I began this Mother’s Day, with a choice. And, I have thought about it – as I continue to walk through this day.
I wear a ring. It is a special kind of ring. I don’t wear it for fashion or accessory purposes, but as a specific reminder. It is a reminder that I allow my faith to be of greater importance than anything else.
Just as people of other faiths allow their appearance to alert others that they are of this or that religion, this is my reminder that God is greater than my desire for other things.
While I may not be a mother at this specific point in my life, I am someone who is choosing to put God above her own human nature. I am choosing Jesus and allowing my faith to impact the kind of friends I pick, whom (or if) I date, and how I allow my body to be used.
I wear a “True Love Waits” ring on my left hand, as a reminder that I am pursuing something and it is for God. I am reminded that I am choosing to walk faithfully with my God (which is something Enoch did). I am choosing to walk closely with my God – instead of the world.
On Mother’s Day, it is easy to feel like I don’t measure up. On Mother’s Day, there are a lot of greetings geared toward women that come with an expectation. An expectation that every woman is a mother. In those moments, it is rather easy to feel defective. It’s then that we are reminded of what we are not.
. . . But, that is not my story today.
I am more rooted in Jesus Christ, as my Anchor and Hope. I spend more moments engaging in the struggle, versus trying to “size up”. In the past, I struggled immensely with this day – because of such expectations.
Today, I am a different person than I was – last year.
A year can change a person in a lot of ways.
I firmly believe God can do a great transformative work, which isn’t limited by any time frame.
This time last year, I was without a couple diagnoses. The biggest one is PCOS, which is the number one cause of infertility. Last year, I wasn’t aware I had it. While there has been a great amount of wrestling with it, I am becoming more secure in who God has made me to be.
▬▬▬▬▬▬
▸ Requirement 1:
In the Mother's Day reflection, which three areas of life does the writer allow faith to impact?
▸ Requirement 2:
In the Mother's Day reflection, what kind of ring does the writer wear on the left hand?
▸ Requirement 3:
Continue the Mother's Day reflection from its last sentence.
None of the lines are needed for this work.

▸ Material provided:
▬▬▬▬▬▬
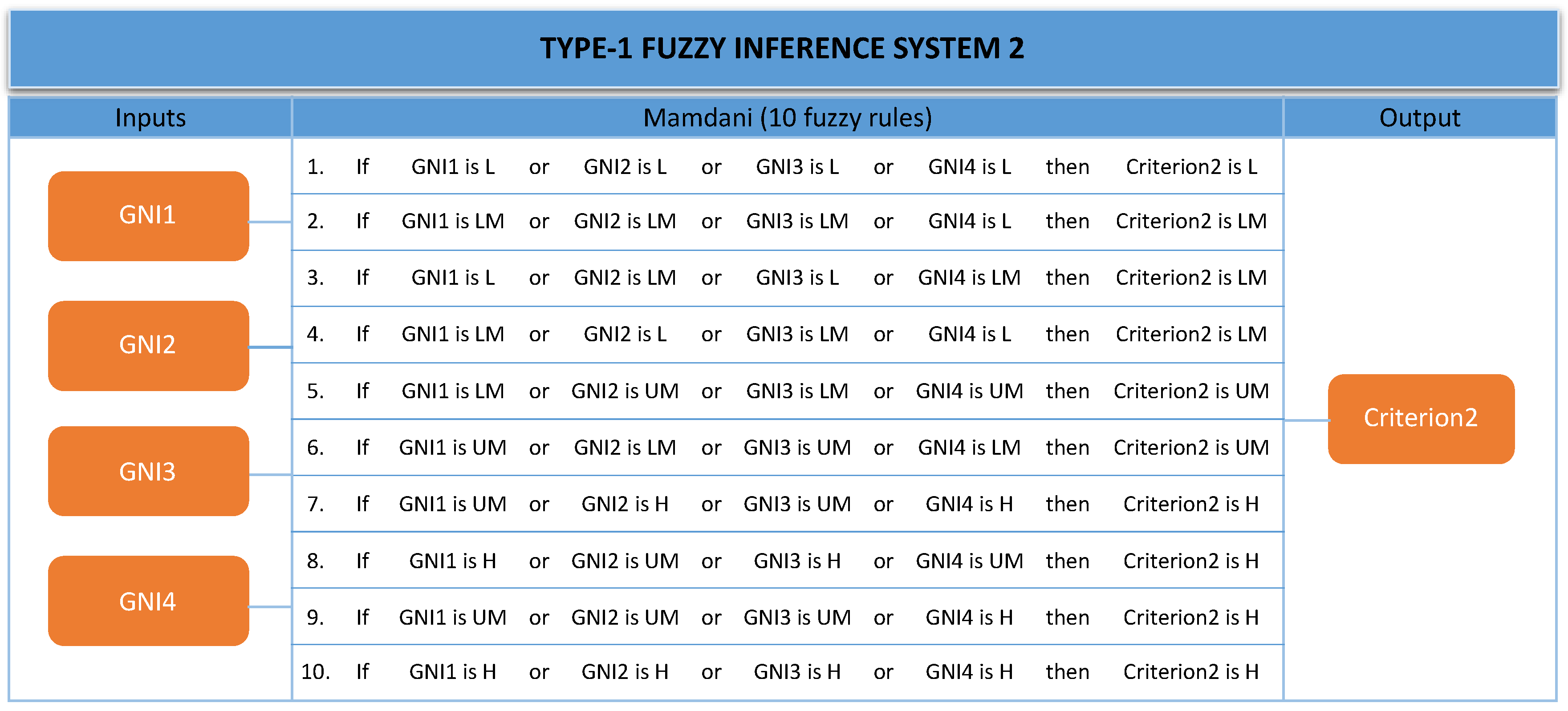Screen dimensions: 1568x711
Task: Click the orange GNI1 input box
Action: tap(148, 215)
▬▬▬▬▬▬
▸ Answer box 1:
- The kind of friends the writer picks
- Whom (or if) the writer dates
- How the writer allows their body to be used

▸ Answer box 2:
A "True Love Waits" ring.

▸ Answer box 3:
Yes my ovaries (and various other parts of my body) don’t work as though they should, but I am still wholeheartedly approved and loved by God. I am growing secure in my identity as a woman who is intensely loved by God.
This awareness and growing process is aided particularly through our “Inspiring Women” Bible study (which I need to try and be more faithful to, which will become easier after Wednesday)
Let’s celebrate who we are as women dearly loved and celebrated by our great God. We are dearly loved so fiercely, and our womb doesn’t have any effect on who we are as women or how loved we are by God!
The Lord your God is in the midst of you, a Mighty One, a Savior [Who saves]! He will rejoice over you with joy; He will rest [in silent satisfaction] and in His love He will be silent and make no mention [of past sins, or even recall them]; He will exult over you with singing (Zephaniah 3:17; AMPC).
We know that God has chosen you, dear brothers, much beloved of God. For when we brought you the Good News, it was not just meaningless chatter to you; no, you listened with great interest. What we told you produced a powerful effect upon you, for the Holy Spirit gave you great and full assurance that what we said was true. And you know how our very lives were further proof to you of the truth of our message (1 Thessalonians 1:4-5, TLB).